Reading

A curated reading list with commentary on engineering leadership, AI systems, developer productivity, and technology strategy. Updated regularly.

8 Articles Read
6 This Year
21 Topics

Orosz digs into how companies like Google, Stripe, and Shopify actually measure productivity β€” not just DORA metrics but the qualitative signals they track. As we think more carefully about AI's impact on engineering velocity at Coursera, the frameworks here are useful. The key insight: the best teams measure outcomes, not activity. Lines of code and PRs merged are lagging indicators of work quality, not leading ones.

Simon Willison has the most consistently honest takes on what LLMs can and can't do in practice. This post on using LLMs for code is refreshingly pragmatic β€” no hype, just careful observation of where they genuinely accelerate and where they introduce subtle bugs you need to watch for. His point about LLMs being great at 'known unknowns' but risky for novel problems aligns exactly with my experience vibe coding side projects.

Will Larson continues to be one of the clearest thinkers on engineering leadership. This piece on strategy cuts through the abstraction β€” diagnosis, policies, actions. The hardest part he identifies (and gets right) is that strategy must explicitly acknowledge the tradeoffs you're not making. Most 'strategies' I've seen are just goals dressed up in strategy language. Useful framing for CTO-level planning work.

Mollick is doing the most rigorous empirical work I've seen on AI in education. His findings challenge several assumptions β€” including that AI tutoring straightforwardly improves outcomes. The nuance around when AI assistance helps vs. creates learned helplessness is directly relevant to decisions we're making at Coursera about how and where to deploy AI in the learning experience.

A classic that holds up. Allspaw's framing of 'mature engineers' vs just 'senior' resonates with how I think about building engineering culture. The emphasis on not just solving problems but understanding the human and organizational context around them β€” that's exactly what separates strong IC leaders from the rest. Still share this with every engineer I mentor.

One of the best practical guides I've found for LLM system design. Eugene breaks down patterns like evals, RAG, fine-tuning, caching, and guardrails with real-world tradeoffs. The section on context management maps directly to challenges we face at Coursera when building AI features at scale β€” particularly the tension between retrieval quality and latency.

Excellent breakdown of agentic AI patterns - from simple tool use to complex multi-agent systems. The progression from ReAct to more sophisticated patterns like planning and multi-agent collaboration mirrors what we're seeing in production systems. Particularly relevant as we build more autonomous engineering tools.

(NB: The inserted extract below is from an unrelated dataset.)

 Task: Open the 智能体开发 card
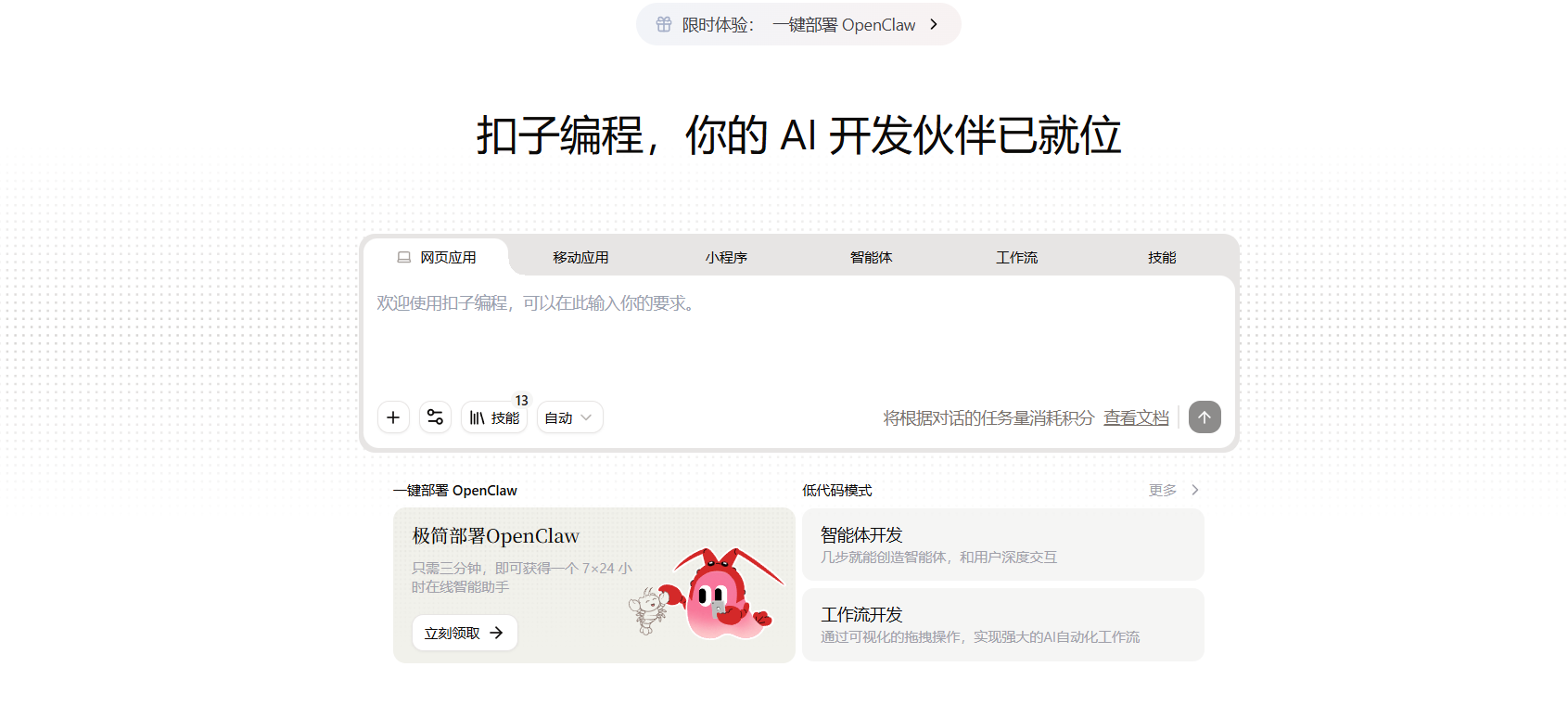tap(1002, 545)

A sobering look at how urban development threatens centuries-old tea cultivation in Uji. The parallels to tech disrupting traditional industries are striking - sometimes 'progress' comes at the cost of irreplaceable cultural heritage.

A note on perspective: This reading list reflects articles I find thought-provoking or valuable for understanding different viewpoints. Inclusion doesn't imply endorsement of all views expressed.